July 27, 2009
So I haven't blogged for the last couple days. Oops, oh well life moves on.
I spent the weekend working in the lab. I ran the self-organizing map on all the data, then ran the distance measure on all of it. Today I ran some preliminary evaluations, and.....ahhhhhhhhhhh crap. I got object recognition rates so bad, worse than chance in some cases. We may be able to fiddle with some constants to improve it some, but there's not a whole lot we can do. We have to have our results finished by the end of today so we can get our poster printed, so we don't have time to rerun any of the data. Taylor went through all my code this morning and double checked to make sure the poor results weren't some coding error somewhere, and it turns out that it wasn't. I think they are a result of our distance metric. Jivko used string matching in his paper, but to save time (since our data set is much larger and string matching runtime scales quadratically) we used an n-gram trie, which was put together by Matt. We knew that the results would be worse, but they shouldn't be this much worse. Jivko ran some data through the trie as well, and he said he also got poor results, although how bad I'm not sure. He should be in in an hour or so, and so we can ask him to see what he thinks we should do. At the moment, since we don't have time to do any major changes, I think we're just going to have to say that our results show that an n-gram trie is ineffective at object recognition. Since Taylor and I will still be here, next week we may try string matching (we have to use all the REU computers for about 2 days straight, which is why we can't do that now). We'll have to keep in touch with Ugonna through email and Google Docs. Hopefully doing that will give us publishable results.

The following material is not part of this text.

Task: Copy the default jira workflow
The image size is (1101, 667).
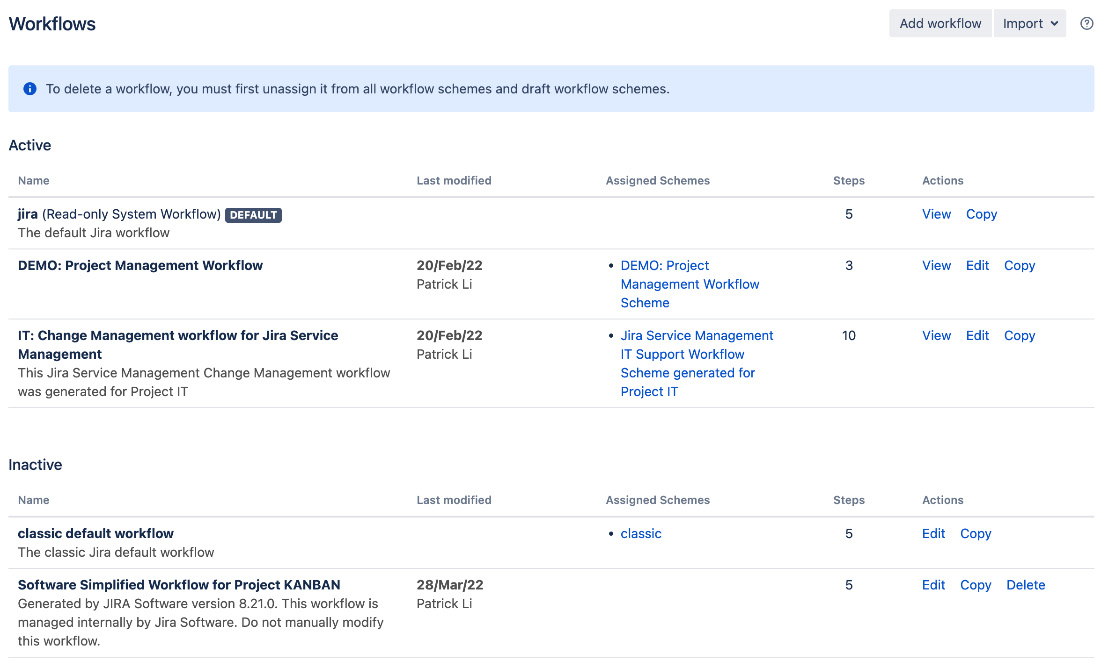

Another option we might consider is instead of doing object recognition, we may do object classification. A lot of the objects are fairly similar, so classification should give us much better results. We'll have to just hand label the classes for the objects, but that shouldn't be too hard. Whichever we choose, I don't think we're going to get the results that we were looking for, at least not using an n-gram trie. But oh well, hopefully we get some results.